4. Pre-Agent Workflow
- Intake and matter opening. A legal assistant or paralegal received the inquiry, created a preliminary matter record, checked basic client and counterparty details, and asked the responsible lawyer whether the firm could proceed.
- Document collection and filing. The client sent materials through email, messaging apps, cloud folders, scans, and walk-in submissions. Staff manually downloaded, renamed, sorted, and de-duplicated documents.
- Manual fact extraction and timeline building. A paralegal or associate read the documents, extracted dates, parties, obligations, payments, filings, communications, and deadlines, then built a chronological timeline.
- Research and risk spotting. An associate manually searched for statutes, cases, regulations, policy guidance, or internal prior memos, then identified evidentiary gaps, deadline risks, contradictions, and client follow-up questions.
- Memo drafting and review loop. The associate drafted an internal case memo or preliminary client memo from scratch. The partner reviewed facts, citations, risks, and recommendations, then sent revisions back before any client-facing update.
Key pain points:
- Preparation work was sequential, so delay in document organization delayed timeline building, research, and memo drafting.
- Source references were inconsistent, making partner review slower and increasing the chance that a factual claim could not be traced back to a document.
- Research and drafting were often restarted after partner feedback because gaps were discovered late.
- The firm had no systematic way to reuse verified timelines, issue checklists, or approved memo structures from similar matters.
5. Agent Design and Guardrails
The post-agent workflow starts with a secure AI-enabled matter workspace. A human still confirms conflict status, engagement scope, confidentiality controls, and whether the matter is permitted for AI-assisted processing. The system then ingests approved client materials and routes them to five agents. The Document Review Agent classifies files, extracts metadata, detects duplicates, flags unreadable scans, and marks potentially sensitive or privileged documents. A paralegal verifies this inventory before downstream work begins. The Fact Timeline Builder creates a sourced timeline with confidence labels. The Risk Issue Spotter maps procedural, evidentiary, limitation-period, privilege, and client-management risks. The Precedent Search Assistant converts reviewed facts into research questions and retrieves candidate authorities or internal prior memos. The Client Memo Drafter prepares a draft only after the associate has reviewed the timeline, issue map, and research leads.

■ ■ ■ ■ ■

#### Written task 1:
Swap "paralegal" for "legal clerk" in the legal workflow text, and give the passage starting with "4. Pre-Agent Workflow" and going on through "a chronological timeline.".
The records below are unrelated to the legal workflow text.

#### Exercise material:
■ ■ ■ ■ ■

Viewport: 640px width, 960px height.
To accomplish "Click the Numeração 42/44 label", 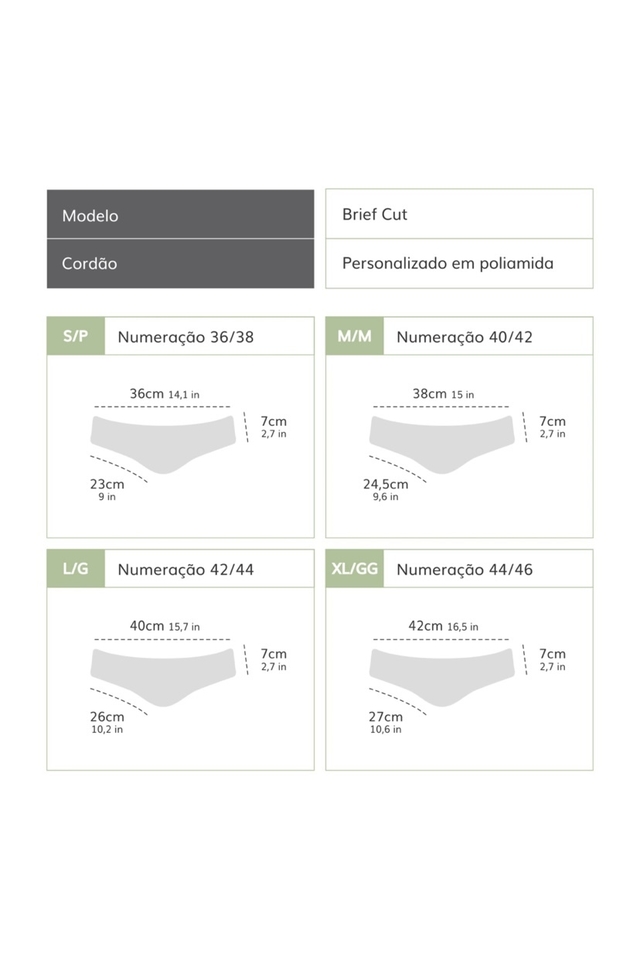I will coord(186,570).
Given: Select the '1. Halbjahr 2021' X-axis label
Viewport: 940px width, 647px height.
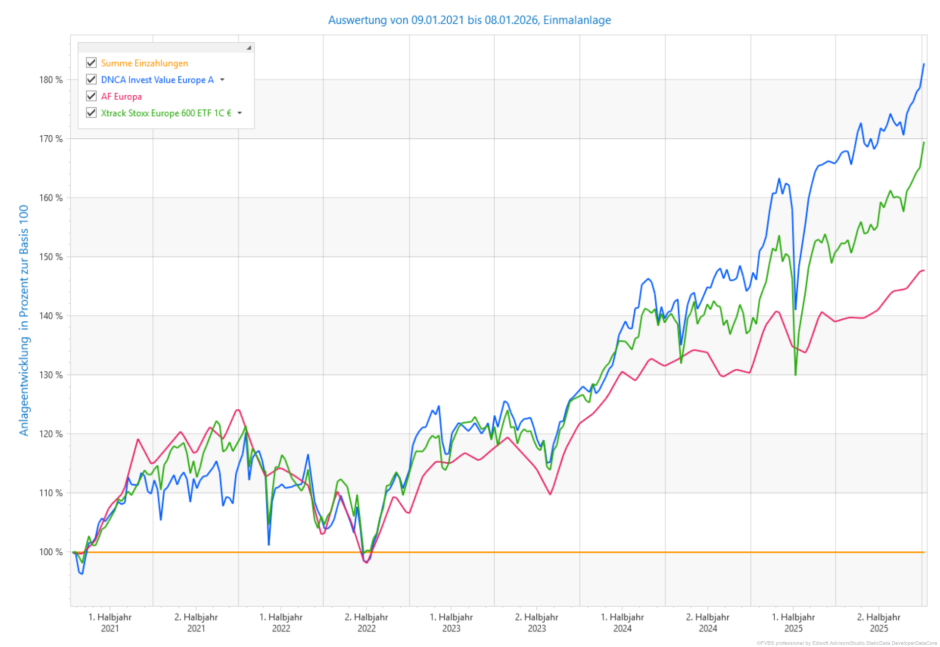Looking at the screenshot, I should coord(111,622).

■ ■ ■ ■ ■

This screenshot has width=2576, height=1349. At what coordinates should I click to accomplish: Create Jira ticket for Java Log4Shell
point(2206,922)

■ ■ ■ ■ ■

#### Written task 2:
Put only the records starting with the line with "Given: Select the" and going on through the line with "Looking at the" into a Markdown table with the columns Nr and Line. Number each row, skip blank lines, and leave out the pictures.

#### Full response 1:
4. Pre-Agent Workflow
- Intake and matter opening. A legal assistant or legal clerk received the inquiry, created a preliminary matter record, checked basic client and counterparty details, and asked the responsible lawyer whether the firm could proceed.
- Document collection and filing. The client sent materials through email, messaging apps, cloud folders, scans, and walk-in submissions. Staff manually downloaded, renamed, sorted, and de-duplicated documents.
- Manual fact extraction and timeline building. A legal clerk or associate read the documents, extracted dates, parties, obligations, payments, filings, communications, and deadlines, then built a chronological timeline.

#### Full response 2:
| Nr | Line |
|---|---|
| 1 | Given: Select the '1. Halbjahr 2021' X-axis label |
| 2 | Viewport: 940px width, 647px height. |
| 3 | Looking at the screenshot, I should coord(111,622). |